The same sort of fallacy in reasoning is resorted to when the effort is made to palliate the wrongs done in one section by stating the fact that the same or similar wrongs have been done, are being done or will be done to the Negro in other sections or eventually in all sections of the United States. What on earth has this to do with the wrong, except to make it more horrible? Does it justify wrong to show that other people did it, do it or may do it? If so, then sin itself ought to be the fairest thing in the world, for all men in all ages and all countries have committed it. The poor sinning South pains-takingly points out and tabulates every single instance of its own wrongs against black men which can be found repeated in the North,—and when the North slips from virtue in the same path, it cries out Pharisaically that such horrors are common or even popular in the South. If mere ubiquity justifies, remember that the devil's work is ubiquitous, too.

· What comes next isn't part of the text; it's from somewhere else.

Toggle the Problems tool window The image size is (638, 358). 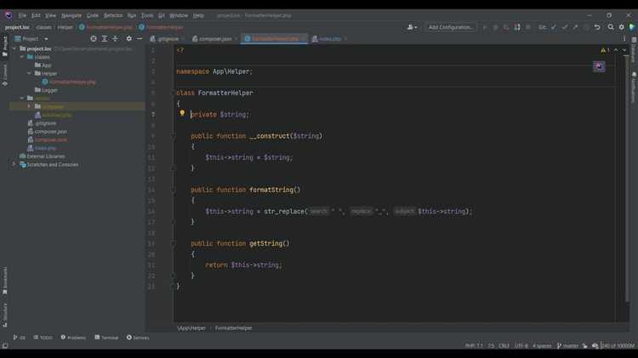point(73,338)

Again, I have read books and arguments that sought to minimize the importance of industrial, civic and political discriminations against the Negro by saying not only that these practices are "not confined to any section of the country," but also that such-and-such an evil did not even "originate" in the South. We are told with great unction that Philadelphia and San Francisco once excluded Negroes from street cars altogether, that slavery originated in the commerce of the North, and that Jim-Crowism was first met in Massachusetts. I have heard that the devil was first met in the Garden of Eden, but he is none the less the devil. And as to origin, who cares where the smallpox or the yellow fever originated? It is their nature, not their origin, which makes them horrible.
There is really no room for one section to boast or to proudly accuse the other. So far as the Negro's experiences go, both sections need to improve perhaps in their ideals but certainly in their practices respecting democratic liberties and human brotherhood. Let the Negro and his friends realize that the Fourteenth and Fifteenth Amendments to the United States Constitution represent not a backward step but a stride forward in civilization, and that they were fostered and ratified, not for the sake of the temporary burden which they may have put upon the white race in the South, but for the benefit of all races, at all times, in all America.